Eighteen sixteen. The soil was already set aside for keeping. And the family that would fill it?
They were something else entirely. Henry Brewer came into this world on October 24th, 1776 — the very year the United States declared itself a nation, though I won't say that connection means anything beyond the coincidence being a good one. He lived long.
Henry didn't leave this world until January 23rd, 1865. His wife Susannah, born April 7th, 1777, was laid to rest here in 1853. These two anchored the whole story.
Then came the next generation. Henry Mitchell Brewer, born in Georgia on June 3rd, 1807, died in 1849. And John Brewer, born 1819, who somehow — and you have to appreciate this — made it all the way to 1910.
John watched nearly a century of Texas history roll past him. But here's where this cemetery stops being a quiet piece of ground and starts being something you want to pay attention to. Henry and John Brewer fought in the Battle of Nacogdoches.

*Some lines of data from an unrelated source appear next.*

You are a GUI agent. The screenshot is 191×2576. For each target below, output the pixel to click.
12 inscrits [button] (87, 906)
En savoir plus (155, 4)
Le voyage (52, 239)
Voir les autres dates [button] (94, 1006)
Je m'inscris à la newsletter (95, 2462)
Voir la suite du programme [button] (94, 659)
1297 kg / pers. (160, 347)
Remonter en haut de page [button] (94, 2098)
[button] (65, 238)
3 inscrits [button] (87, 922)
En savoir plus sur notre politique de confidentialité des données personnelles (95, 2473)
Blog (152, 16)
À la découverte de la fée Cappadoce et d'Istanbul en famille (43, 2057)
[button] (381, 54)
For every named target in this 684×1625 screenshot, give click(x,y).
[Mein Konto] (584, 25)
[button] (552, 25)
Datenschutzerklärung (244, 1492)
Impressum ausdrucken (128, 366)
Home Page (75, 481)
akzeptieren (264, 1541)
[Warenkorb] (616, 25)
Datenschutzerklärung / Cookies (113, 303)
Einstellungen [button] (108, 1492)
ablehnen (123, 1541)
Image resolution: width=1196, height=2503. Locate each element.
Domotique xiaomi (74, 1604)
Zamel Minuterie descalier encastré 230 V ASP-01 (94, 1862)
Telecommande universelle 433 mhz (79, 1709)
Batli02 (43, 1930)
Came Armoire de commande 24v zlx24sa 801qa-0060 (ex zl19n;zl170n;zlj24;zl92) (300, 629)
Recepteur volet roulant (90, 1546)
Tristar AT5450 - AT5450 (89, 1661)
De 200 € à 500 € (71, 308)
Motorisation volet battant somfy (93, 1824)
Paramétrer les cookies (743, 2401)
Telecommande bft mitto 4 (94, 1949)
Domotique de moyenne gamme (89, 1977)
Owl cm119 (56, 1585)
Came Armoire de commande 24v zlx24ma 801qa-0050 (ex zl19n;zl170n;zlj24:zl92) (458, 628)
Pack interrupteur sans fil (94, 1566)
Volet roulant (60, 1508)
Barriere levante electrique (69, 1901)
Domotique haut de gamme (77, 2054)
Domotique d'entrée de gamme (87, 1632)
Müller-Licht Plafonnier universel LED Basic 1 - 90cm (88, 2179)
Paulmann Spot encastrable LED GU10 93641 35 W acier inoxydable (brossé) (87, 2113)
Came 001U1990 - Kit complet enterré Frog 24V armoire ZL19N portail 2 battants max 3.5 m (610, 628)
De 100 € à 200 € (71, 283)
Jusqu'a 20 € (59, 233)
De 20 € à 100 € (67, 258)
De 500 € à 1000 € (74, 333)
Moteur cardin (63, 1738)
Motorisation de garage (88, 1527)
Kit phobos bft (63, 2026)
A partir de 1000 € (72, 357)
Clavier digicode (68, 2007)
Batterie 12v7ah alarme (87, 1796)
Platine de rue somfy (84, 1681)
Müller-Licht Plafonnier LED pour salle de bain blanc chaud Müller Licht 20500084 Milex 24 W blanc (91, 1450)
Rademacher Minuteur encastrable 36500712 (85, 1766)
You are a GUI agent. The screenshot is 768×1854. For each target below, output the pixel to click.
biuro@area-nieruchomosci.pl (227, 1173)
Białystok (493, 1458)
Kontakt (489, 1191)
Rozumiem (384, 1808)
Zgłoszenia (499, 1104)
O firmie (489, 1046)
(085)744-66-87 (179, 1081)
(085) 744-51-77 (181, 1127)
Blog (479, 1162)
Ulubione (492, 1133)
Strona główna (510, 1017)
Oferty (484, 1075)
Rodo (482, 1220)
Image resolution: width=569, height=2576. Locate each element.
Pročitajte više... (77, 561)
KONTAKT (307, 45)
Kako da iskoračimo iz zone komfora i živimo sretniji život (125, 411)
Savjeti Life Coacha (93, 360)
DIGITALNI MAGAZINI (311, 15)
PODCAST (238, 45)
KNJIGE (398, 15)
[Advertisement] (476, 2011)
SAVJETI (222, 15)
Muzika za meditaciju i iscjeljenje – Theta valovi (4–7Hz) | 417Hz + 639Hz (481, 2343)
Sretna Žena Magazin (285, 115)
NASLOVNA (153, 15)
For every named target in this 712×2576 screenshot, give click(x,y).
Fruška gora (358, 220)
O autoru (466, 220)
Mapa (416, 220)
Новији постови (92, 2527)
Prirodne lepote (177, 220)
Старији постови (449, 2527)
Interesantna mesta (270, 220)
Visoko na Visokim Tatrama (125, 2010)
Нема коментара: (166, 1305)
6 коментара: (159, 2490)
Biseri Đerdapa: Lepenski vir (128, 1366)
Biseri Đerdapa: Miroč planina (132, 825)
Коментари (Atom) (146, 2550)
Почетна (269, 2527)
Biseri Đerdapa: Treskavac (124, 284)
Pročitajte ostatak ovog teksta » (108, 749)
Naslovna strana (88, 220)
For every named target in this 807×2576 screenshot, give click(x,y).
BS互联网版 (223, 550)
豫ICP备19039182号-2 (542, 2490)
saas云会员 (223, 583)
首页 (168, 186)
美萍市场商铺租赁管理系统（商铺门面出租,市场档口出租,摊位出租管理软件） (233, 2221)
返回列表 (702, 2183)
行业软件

And Henry Mitchell Brewer — that Georgia-born son — he fought at San Jacinto. Three men from this one family, this one plot of earth, in the thick of it when it mattered most. The ground was dedicated in 1816.
By the time the smoke cleared from San Jacinto, it already had people worth remembering in it.
What the marker says
Dedicated 1816. Henry, born Oct. 24, 1776, died Jan. 23, 1865. Susannah, wife of Henry Brewer, born April 7, 1777, died 1853. Henry Mitchell born in Georgia, June 3, 1807, died 1849. John, born 1819, died 1910. Henry and John Brewer were in the Battle of Nacogdoches. Henry Mitchell Brewer fought at San Jacinto.